What stands out is the GATR option, described as a guided anti-tank rocket. That wording suggests the system can move into the space usually held by lightweight disposable missiles, at a fraction of the cost of a full command launch unit missile package. The launcher itself remains multiple-use. The rockets arrive in attachable containers that lock onto the tube and make the weapon ready without the clumsy field loading that costs time under fire. From a user perspective, it is the kind of modularity infantry units prefer. Train on one tube, carry the rounds needed for the day, and add the guidance only when the target set demands it.

The OSA 2 is more than a shoulder weapon in isolation: there is compatibility with the Milos unmanned ground vehicle and the Obad combat drone family. In practice, that opens several ways to fight. A Milos UGV with an OSA 2 pod can sit at a corner and cover a street without exposing a soldier. A drone configured as a ground or perimeter asset could carry spare containers as a forward resupply node. Serbia has been eager to show teamable ground systems at Partner events and this launcher fits right into that message. The interface appears straightforward, which usually means remote trigger and cueing via the same fire control module.
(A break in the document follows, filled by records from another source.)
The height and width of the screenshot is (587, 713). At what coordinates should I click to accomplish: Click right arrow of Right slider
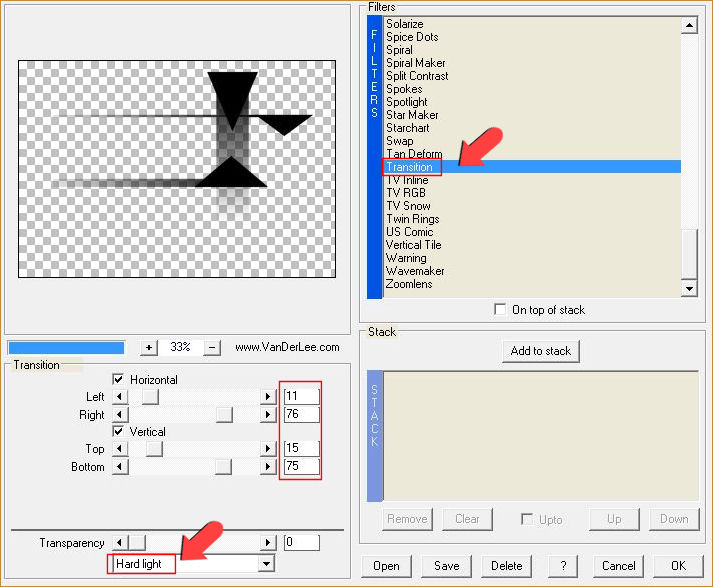(x=268, y=414)
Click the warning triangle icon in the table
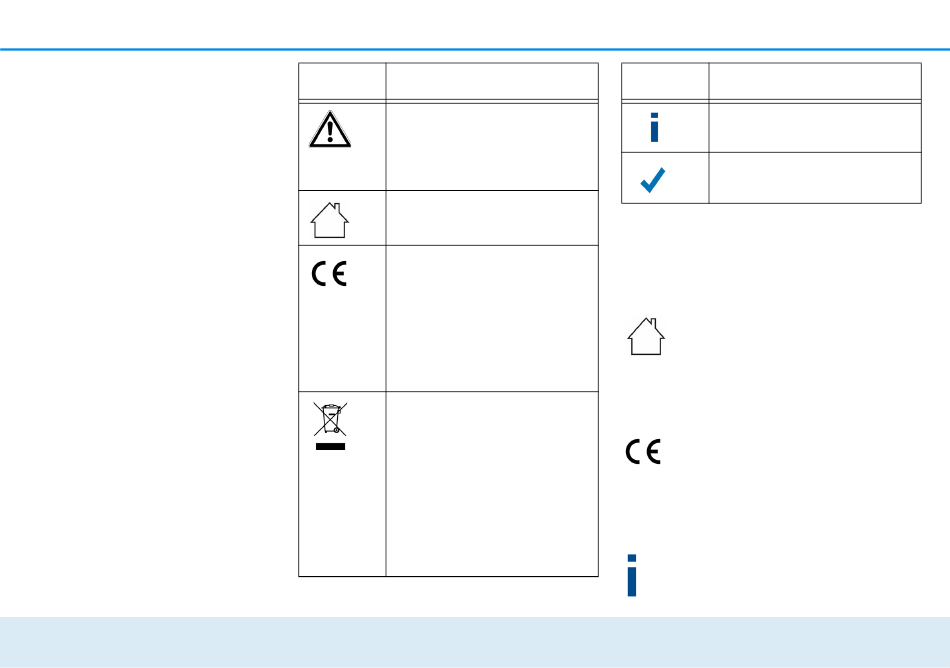This screenshot has width=950, height=668. point(330,129)
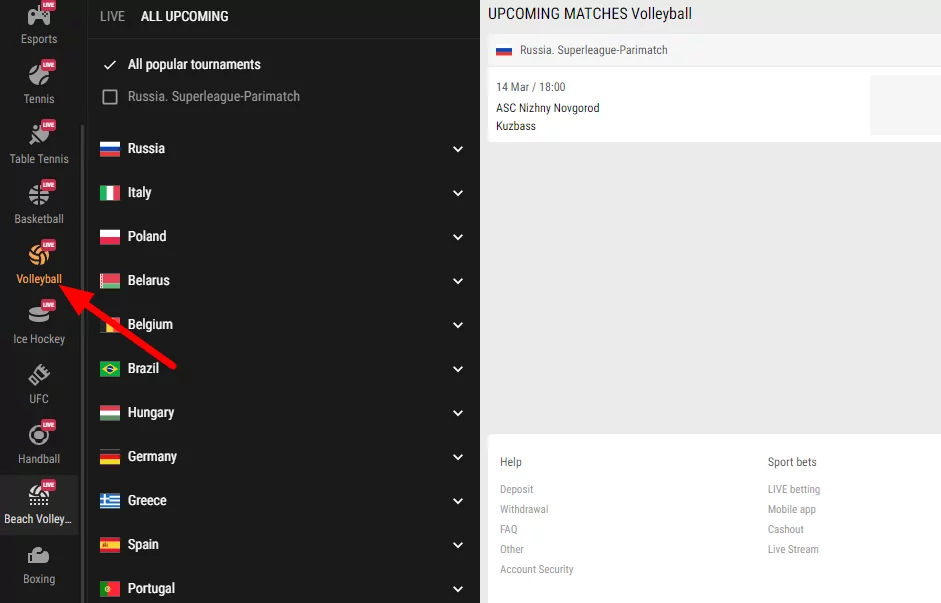Open the ASC Nizhny Novgorod vs Kuzbass match
941x603 pixels.
[x=548, y=108]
The system addresses the two constant problems of platoon-level anti-armor. First is the need to stop or at least deter heavier vehicles without hauling around a complex missile unit. Second is the need to break into defended spaces quickly. A 90 mm thermobaric round from a reusable tube is a practical answer for both. Urban operations drive much of today’s training. A two-person team can move the OSA 2 up a stairwell, range a firing slit with the laser, and put a TBR round into the room to overwhelm defenders. Against armor, the unguided SATR round gives a short-range punch for ambush shots from the side or rear. Where a standoff is needed, the guided GATR fills the gap without pulling Javelin-class systems away from higher priority sectors.

The OSA 2 will also find a place as a vehicle support weapon. Light armored patrols in the Balkans or Africa often run into a mix of threats that is impossible to predict. A pair of rocket containers strapped inside a 4x4 gives the crew a way to knock out a pickup with a heavy gun or punch through a breach in a compound wall. Reusability matters here. Crews can fire, retain the launcher, and restock containers at the next stop.

Serbia’s defense industry, with Yugoimport as a leading exporter, has steadily pushed upgrades of legacy designs that are familiar to many operators while adding just enough new technology to make them competitive. The wars of the last few years have revived demand for simple anti-armor solutions that can be bought in numbers. Countries balancing relationships between NATO, the European Union, and partners outside the Western orbit also look for equipment that does not lock them into a single supply chain. A modernized OSA family fits that bill; it draws on decades of M79 service history yet offers options like guided rockets and unmanned teaming that are current. For governments facing tight funds and complex politics, that combination is attractive.